可以通过调用`nn.Module`这个父类的`named_parameters()`方法来返回一个元祖，第一个是`name`，第二个是参数`param`。

In [15]:
class NeuralNetwork(nn.Module):
    def __init__(self):
        super(NeuralNetwork, self).__init__()
        self.flatten = nn.Flatten()
        self.linear_relu_stack = nn.Sequential(
            nn.Linear(28 * 28, 512),
            nn.ReLU(),
            nn.Linear(512, 512),
            nn.ReLU(),
            nn.Linear(512, 10)
        )
        
    def forward(self, x):
        x = self.flatten(x)
        logits = self.linear_relu_stack(x)
        return logits
    
model = NeuralNetwork().to(device)

In [16]:
for name, param in model.named_parameters():
    print("Layer {} | Size {} | Values {}".format(name, param.size(), param[:2]))
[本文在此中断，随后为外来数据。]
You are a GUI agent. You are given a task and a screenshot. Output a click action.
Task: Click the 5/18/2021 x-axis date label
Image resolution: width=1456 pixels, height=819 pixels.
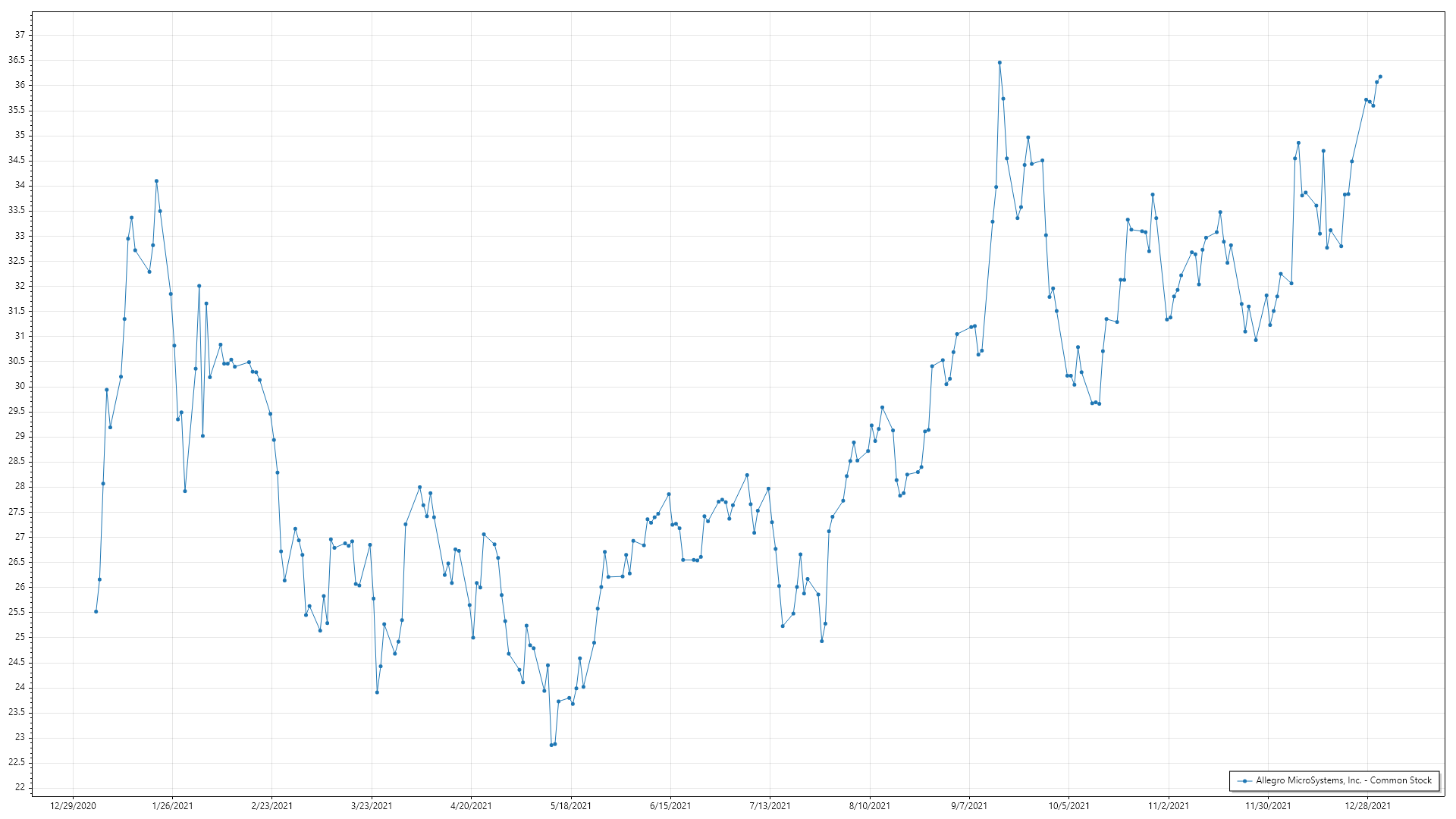570,805
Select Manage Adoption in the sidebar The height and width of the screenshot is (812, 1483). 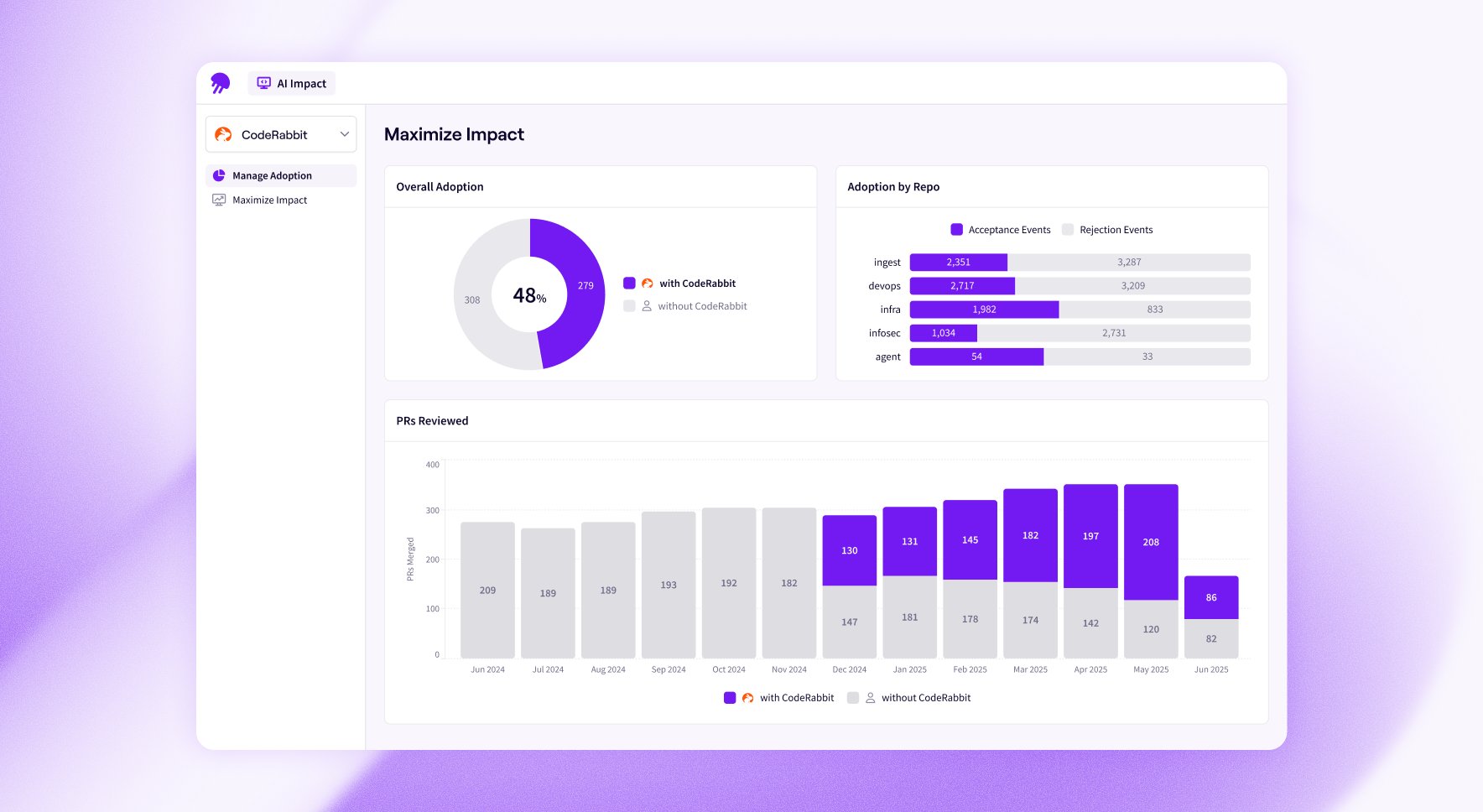click(272, 174)
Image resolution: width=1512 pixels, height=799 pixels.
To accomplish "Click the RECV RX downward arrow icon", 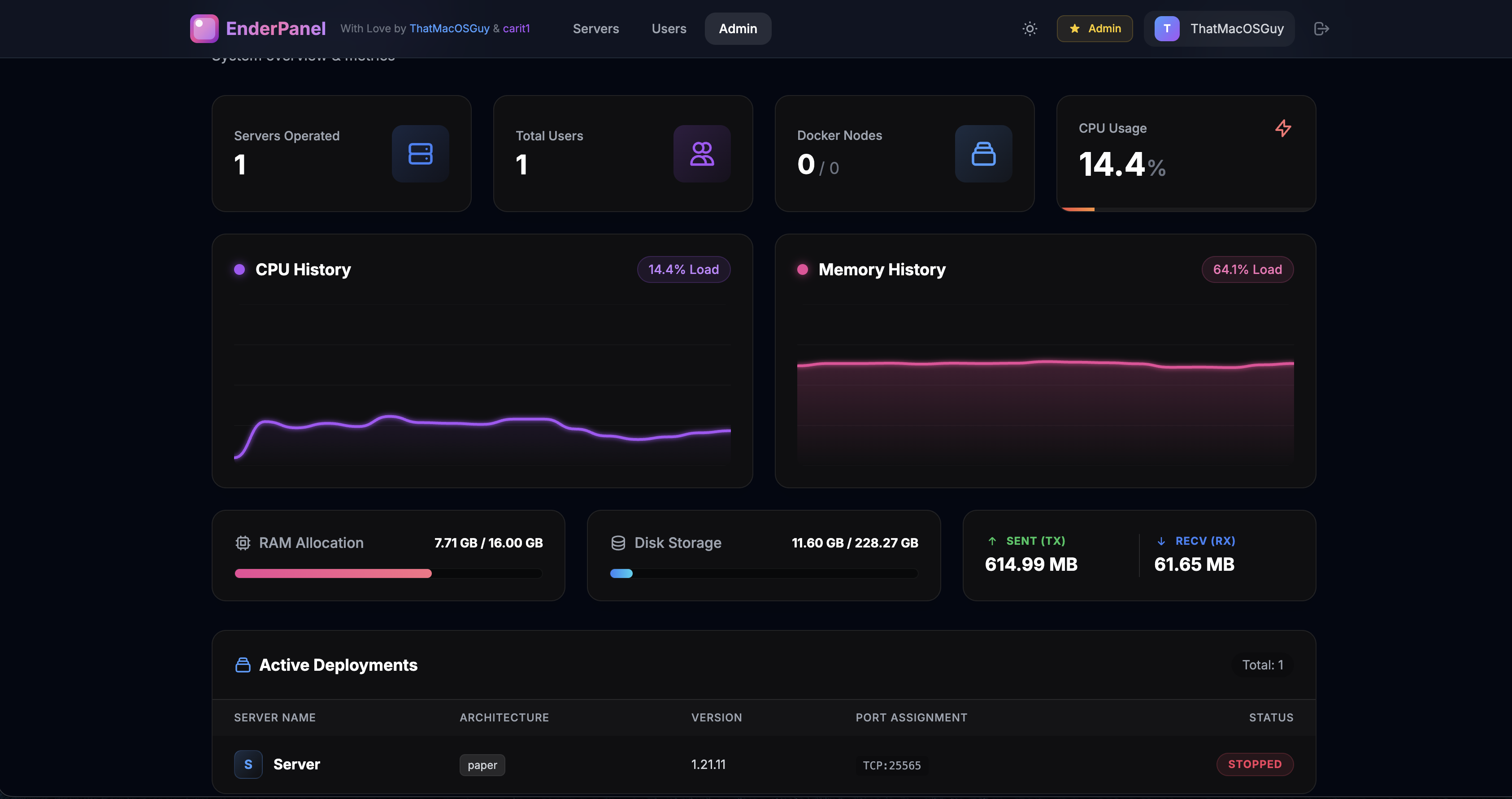I will tap(1160, 541).
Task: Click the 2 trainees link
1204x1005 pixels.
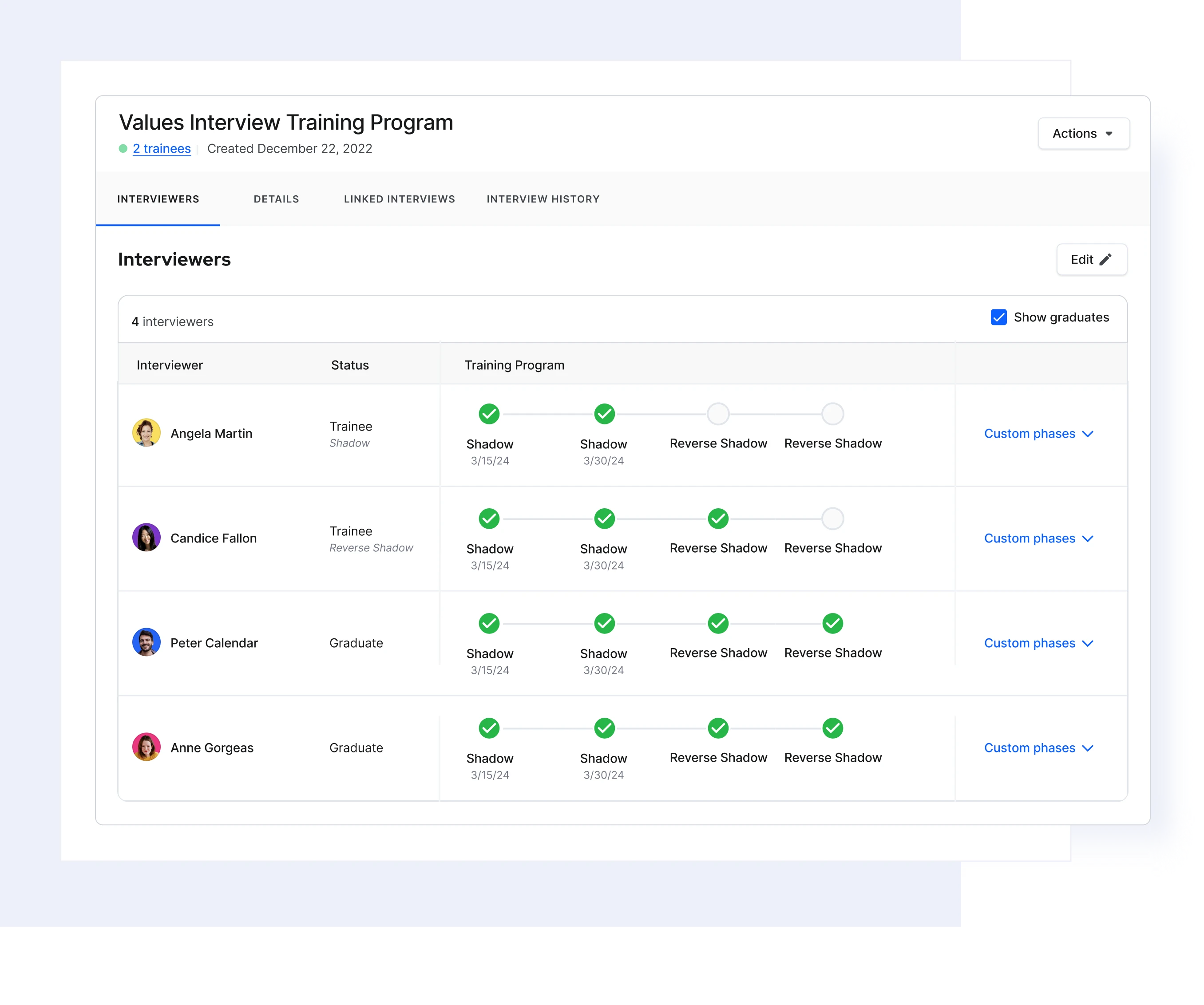Action: (162, 148)
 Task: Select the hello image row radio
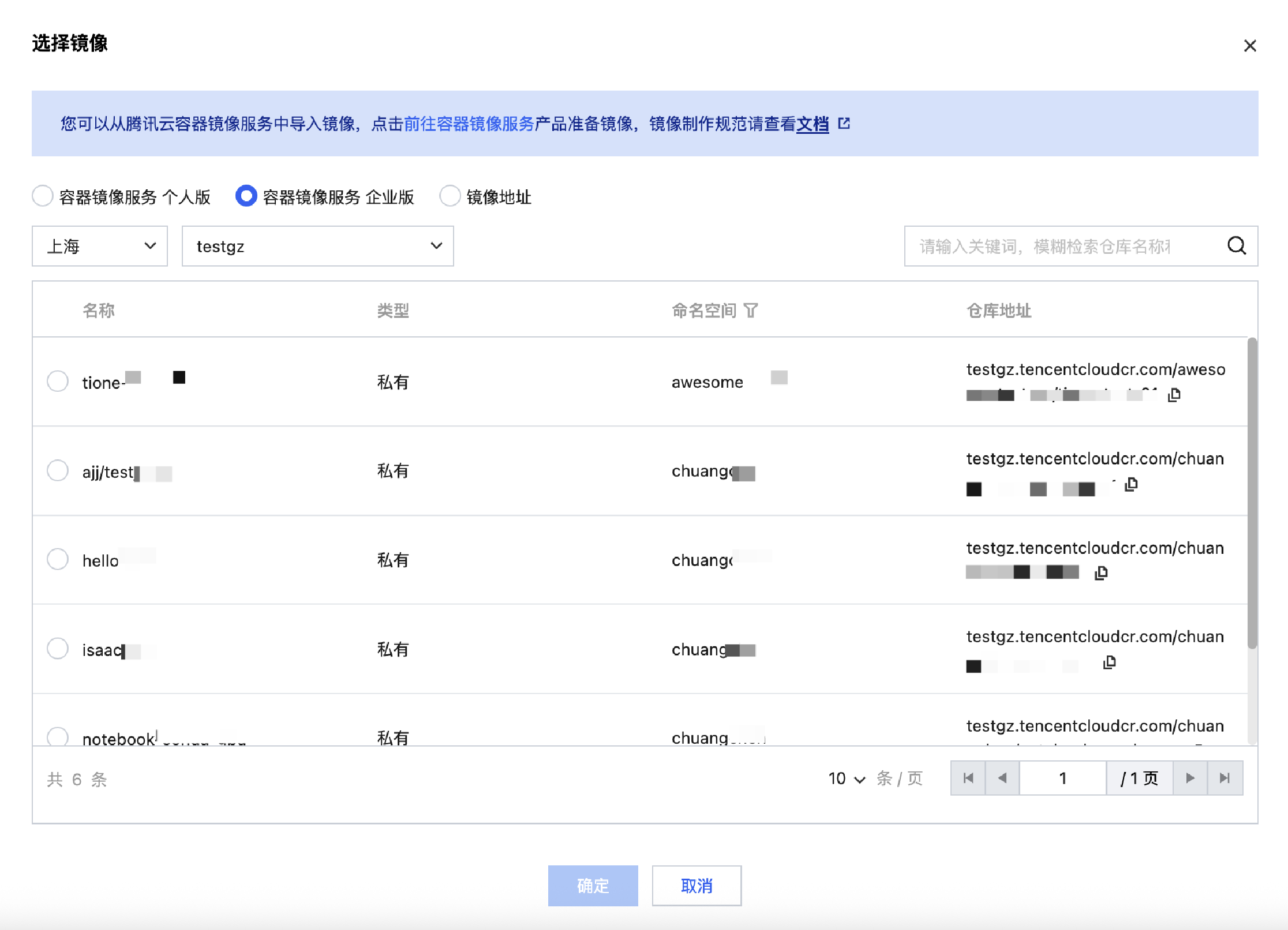pos(58,559)
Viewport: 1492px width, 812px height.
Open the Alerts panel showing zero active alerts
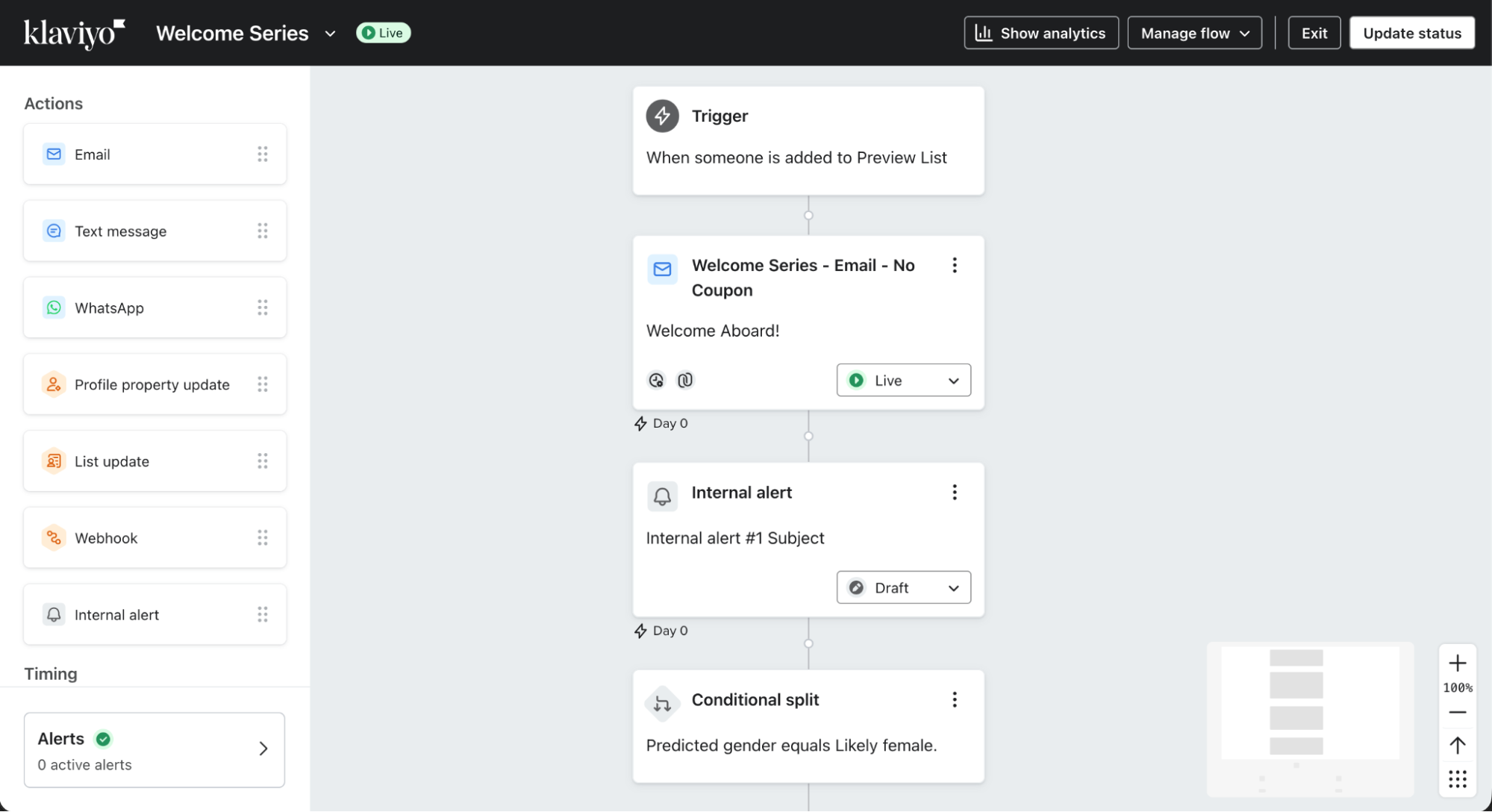(x=154, y=749)
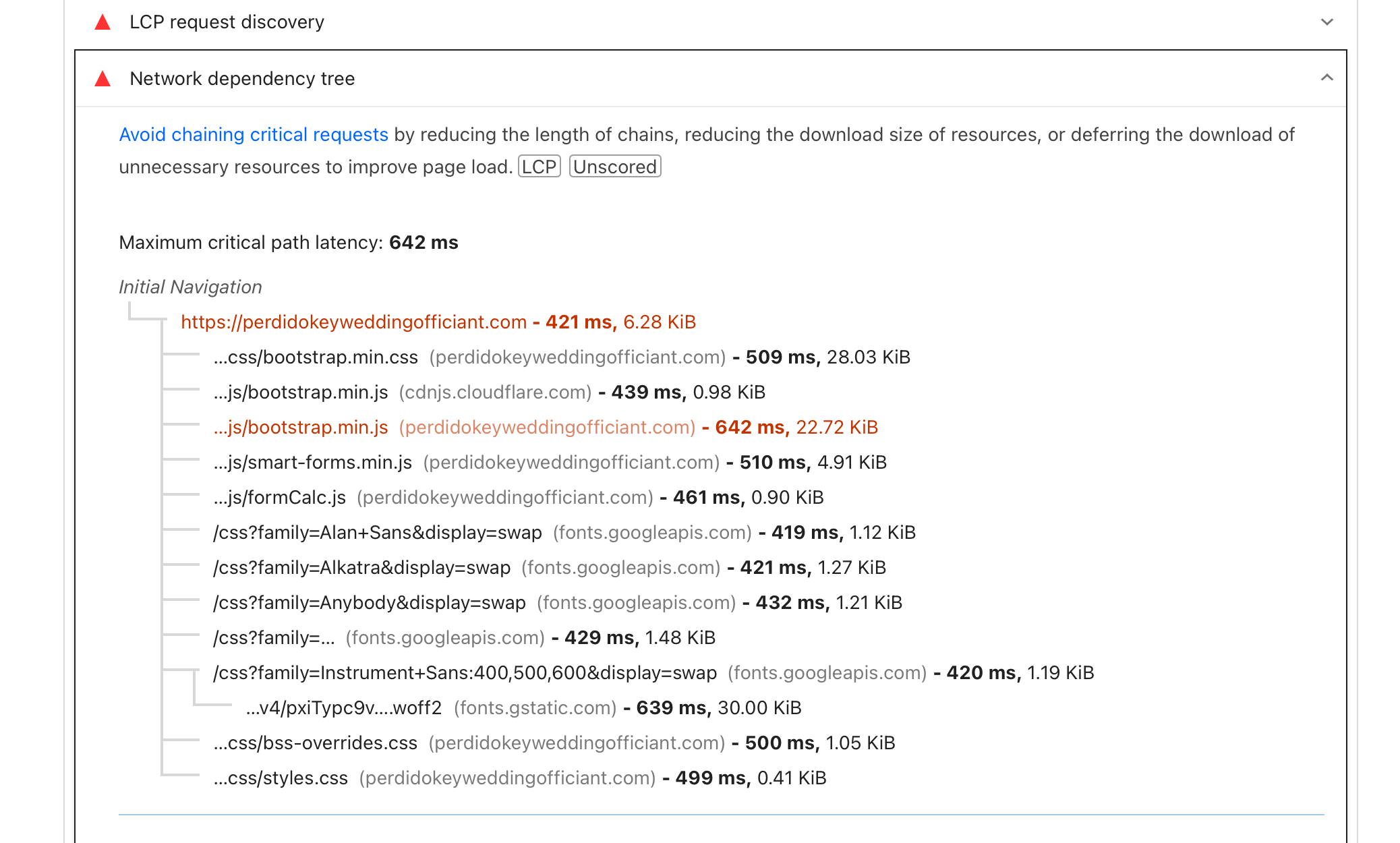Screen dimensions: 1400x843
Task: Click the Unscored tag
Action: (614, 167)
Layer linear_relu_stack.0.weight | Size torch.Size([512, 784]) | Values tensor([[ 0.0293,  0.0166,  0.0002,  ...,  0.0328, -0.0073,  0.0030],
        [ 0.0250,  0.0135,  0.0311,  ..., -0.0034,  0.0084,  0.0155]],
       grad_fn=<SliceBackward>)
Layer linear_relu_stack.0.bias | Size torch.Size([512]) | Values tensor([0.0306, 0.0263], grad_fn=<SliceBackward>)
Layer linear_relu_stack.2.weight | Size torch.Size([512, 512]) | Values tensor([[ 0.0401, -0.0128,  0.0366,  ..., -0.0175, -0.0305,  0.0165],
        [ 0.0092, -0.0319,  0.0109,  ...,  0.0228, -0.0025, -0.0107]],
       grad_fn=<SliceBackward>)
Layer linear_relu_stack.2.bias | Size torch.Size([512]) | Values tensor([-0.0333, -0.0229], grad_fn=<SliceBackward>)
Layer linear_relu_stack.4.weight | Size torch.Size([10, 512]) | Values tensor([[ 0.0005, -0.0079,  0.0131,  ...,  0.0030, -0.0120, -0.0071],
        [-0.0024, -0.0185,  0.0096,  ...,  0.0348, -0.0007,  0.0168]],
       grad_fn=<SliceBackward>)
Layer linear_relu_stack.4.bias | S